Cheerleaders across the NFL have begun filing suits against their teams and in some cases the NFL, charging an array of offenses including improper working conditions and below-minimum wage payment. Now the NFL has responded to a suit filed by two Oakland Raiderettes cheerleaders, and is declining responsibility for any claims.
The NFL's reasoning follows provisions that prohibit players from bringing antitrust provisions against their teams. The NFL, its attorneys argued in an Alameda County Superior Court filing, is "immune from all state Labor Code provisions," and this is a matter between the team and the Raiderettes alone.
"The NFL is not a party to, and has no authority to enforce the Raiderette Agreement," the NFL's attorneys wrote. "The NFL simply does not belong in this case."
The NFL is not disputing the facts of the case. However, attorneys argued, the NFL cannot be subject to a variety of different state labor codes, since it operates in so many different states. Sports leagues present a "unique" entity, the attorneys contended, and to subject the NFL to a variety of differing and possibly contradictory state legislation would "disrupt and have a significant impact on the whole league fabric, not just on the state's one or two teams."
Naturally, the plaintiffs' attorney termed that strategy a "legal absurdity" with "no logical limit." "If what they say is true, then no employee of any club team is afforded protections," said Drexel Bradshaw of San Francisco's Bradshaw & Associates, which is representing two of the cheerleaders bringing the suit. "That means anyone who is not a player - coaches, custodian, secretaries, groundskeepers, no one would be treated as a legitimate employee."
"Every employee of the Raiders is entitled to all appropriate protections under California law," countered Debra Fischer, one of the NFL's attorneys, in an email to NBC Bay Area. "The assumption of the plaintiffs' lawyer is that if they cannot successfully sue the NFL, then non-player team employees don't have such protections.
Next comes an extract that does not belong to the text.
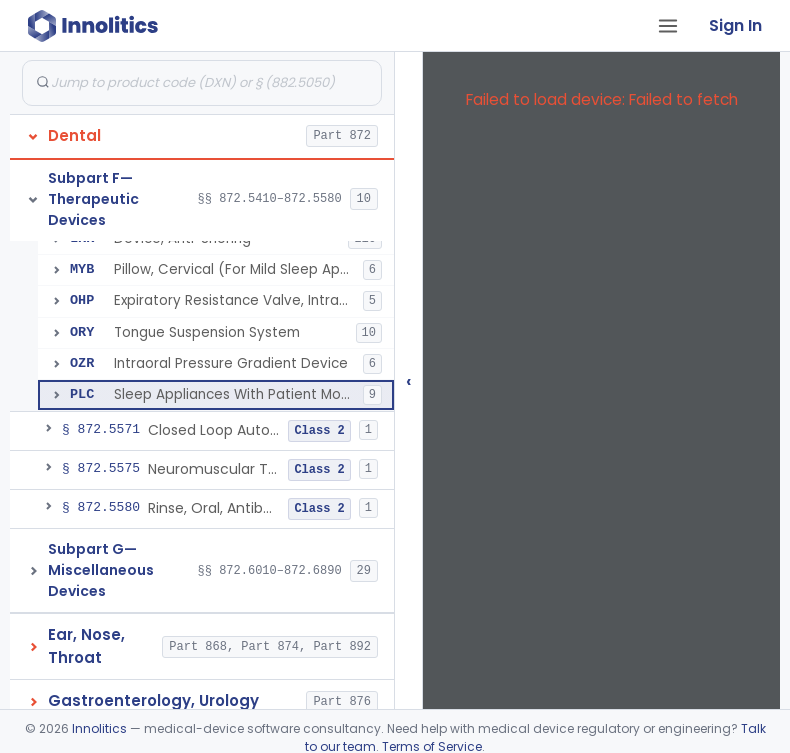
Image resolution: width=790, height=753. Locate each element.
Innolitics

Of course they do, from the team. The team is their employer, not the NFL."
There are two different suits involving Raiderettes, claiming that the cheerleaders worked in an environment where they needed to change in public and were subject to groping from inebriated fans. The cheerleaders were paid $125 a game, with no additional compensation. However, as of this season cheerleaders are paid $9 an hour, California's minimum wage, for all hours they work.